Data listing:
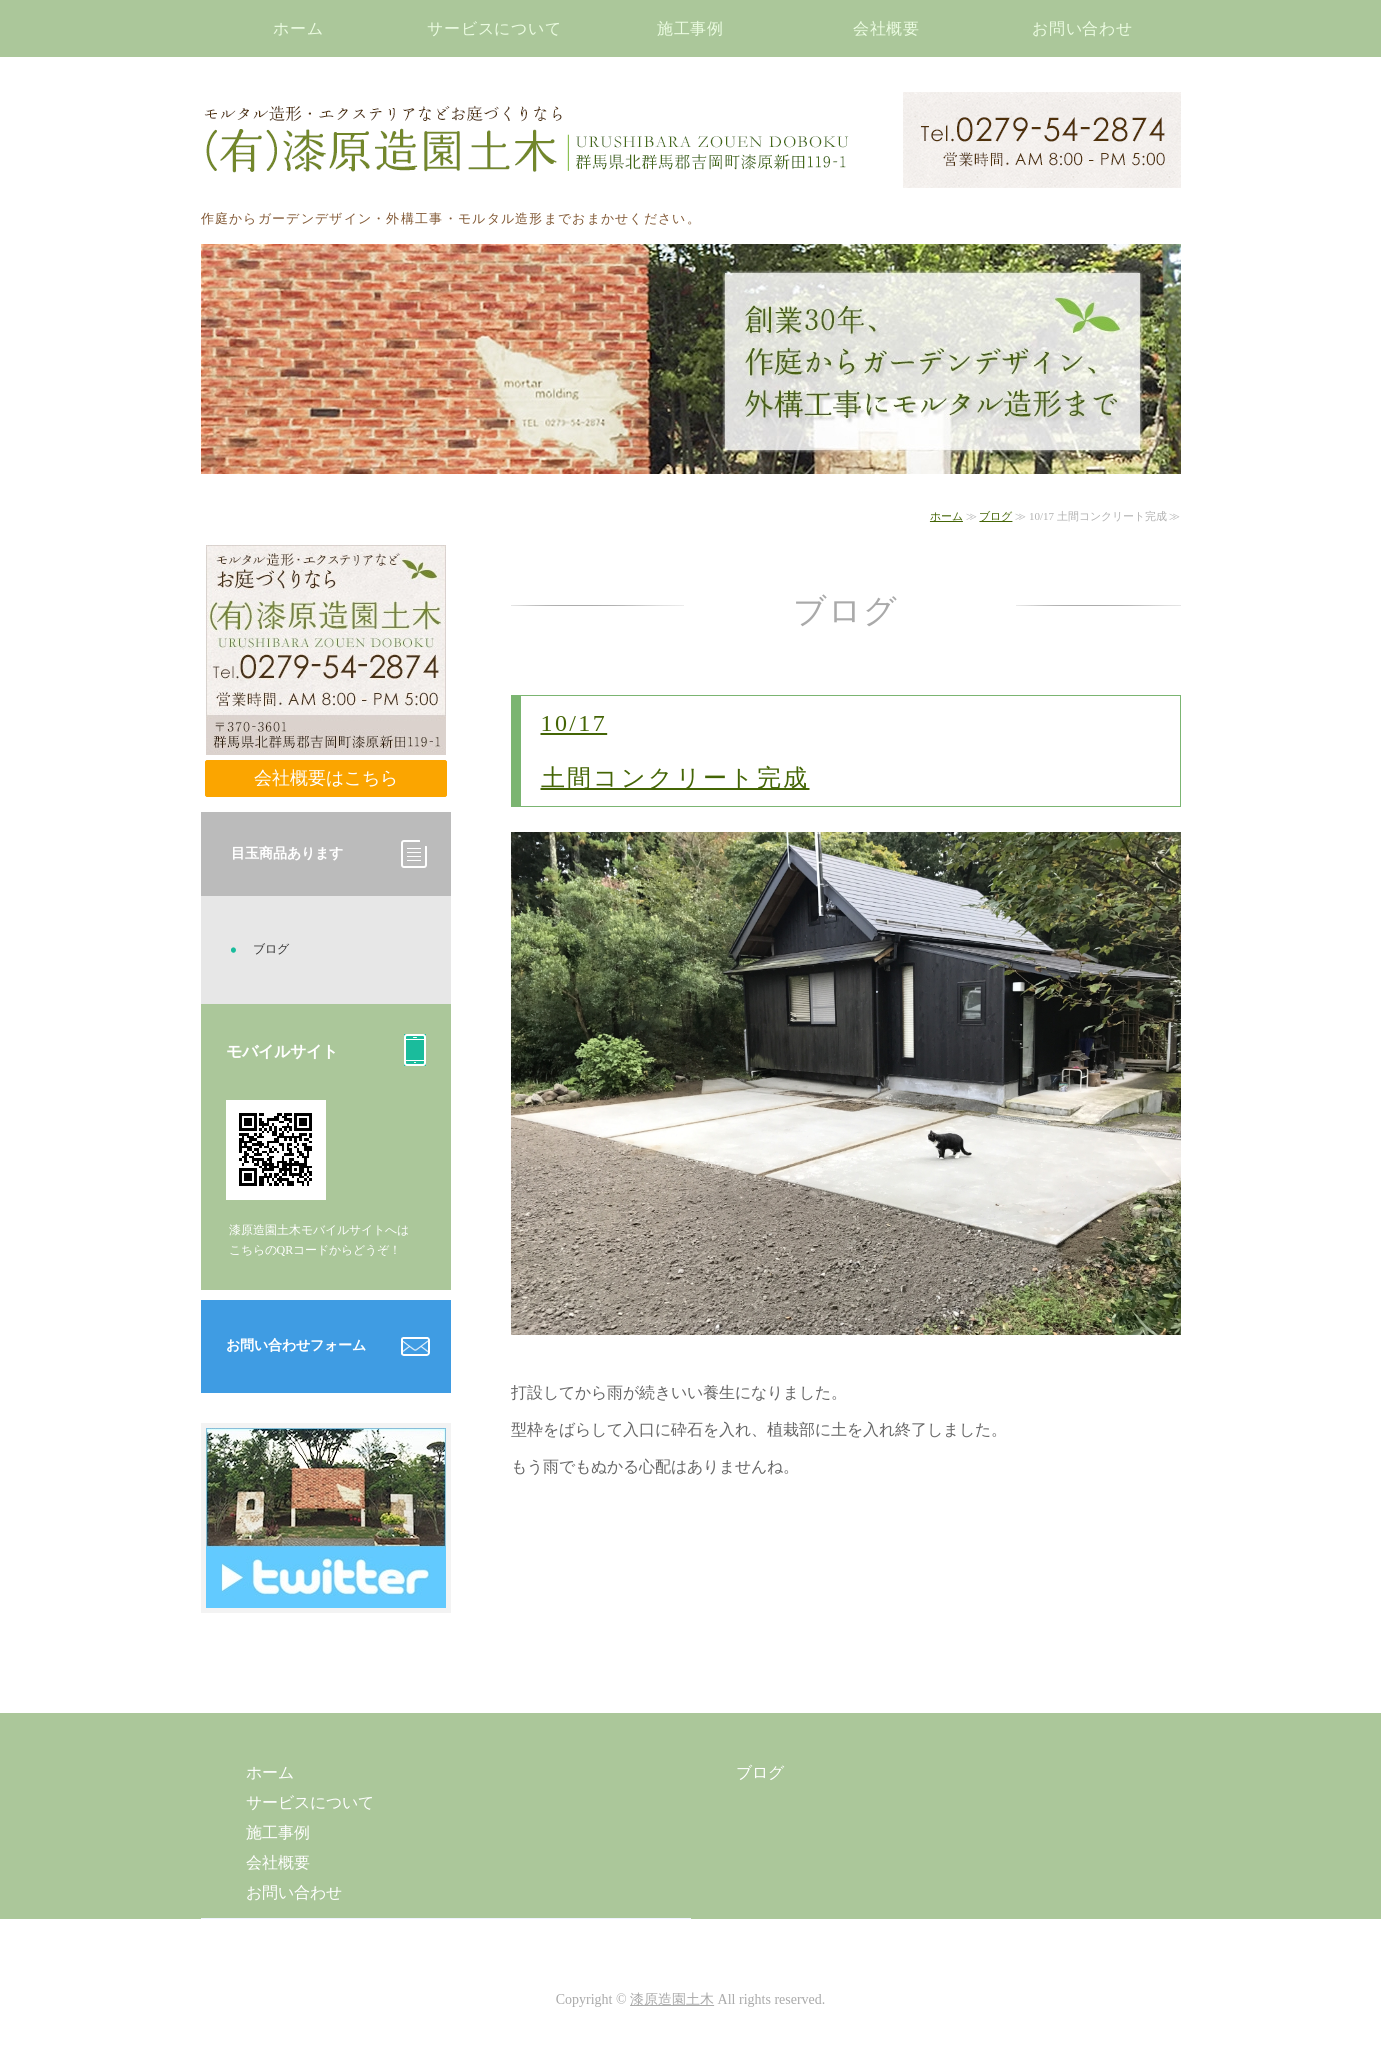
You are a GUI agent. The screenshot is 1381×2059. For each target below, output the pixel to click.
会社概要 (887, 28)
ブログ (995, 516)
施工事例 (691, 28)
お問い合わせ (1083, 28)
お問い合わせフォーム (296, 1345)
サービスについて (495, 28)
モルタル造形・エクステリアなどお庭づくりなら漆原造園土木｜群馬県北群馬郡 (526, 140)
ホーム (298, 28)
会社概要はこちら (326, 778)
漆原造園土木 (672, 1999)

==

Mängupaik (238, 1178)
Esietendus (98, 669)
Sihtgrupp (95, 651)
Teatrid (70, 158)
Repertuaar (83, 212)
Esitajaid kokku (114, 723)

**Required task**
Repeat the lines from the one containing "You are a GUI" through the one containing "漆原造園土木 (672, 1999)", character for character.

**Answer to the problem**
You are a GUI agent. The screenshot is 1381×2059. For each target below, output the pixel to click.
会社概要 (887, 28)
ブログ (995, 516)
施工事例 (691, 28)
お問い合わせ (1083, 28)
お問い合わせフォーム (296, 1345)
サービスについて (495, 28)
モルタル造形・エクステリアなどお庭づくりなら漆原造園土木｜群馬県北群馬郡 (526, 140)
ホーム (298, 28)
会社概要はこちら (326, 778)
漆原造園土木 (672, 1999)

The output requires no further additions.